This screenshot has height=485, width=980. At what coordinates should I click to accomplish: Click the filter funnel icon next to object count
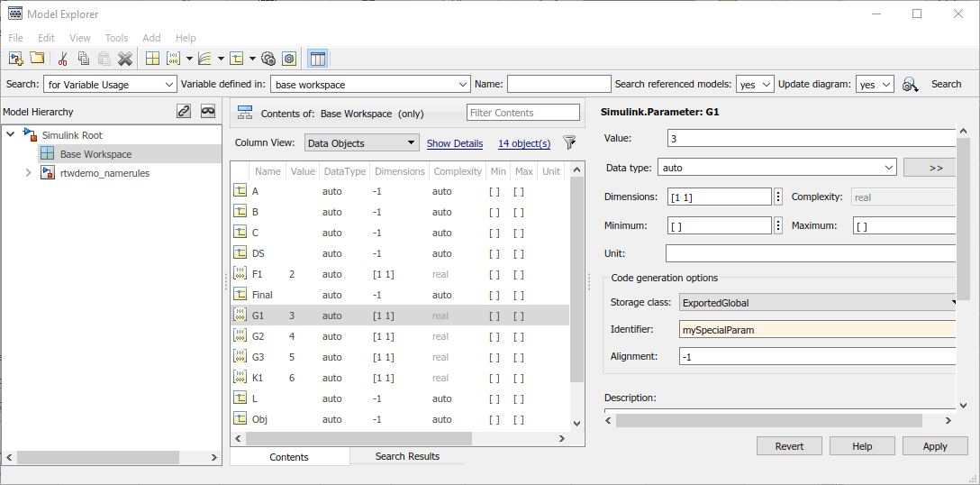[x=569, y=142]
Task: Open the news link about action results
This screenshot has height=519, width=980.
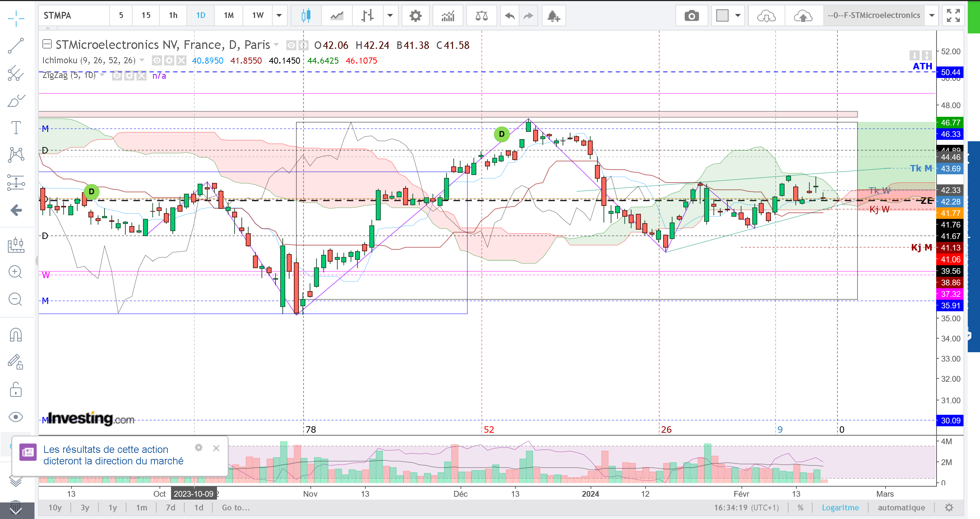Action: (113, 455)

▸ **The problem**: Write out each line of the data exactly; the images should be left out.

▸ **Exercise solution**:
This screenshot has height=485, width=980. At what coordinates should I click to accomplish: Click the filter funnel icon next to object count
[x=569, y=142]
Task: Open the news link about action results
This screenshot has height=519, width=980.
Action: (113, 455)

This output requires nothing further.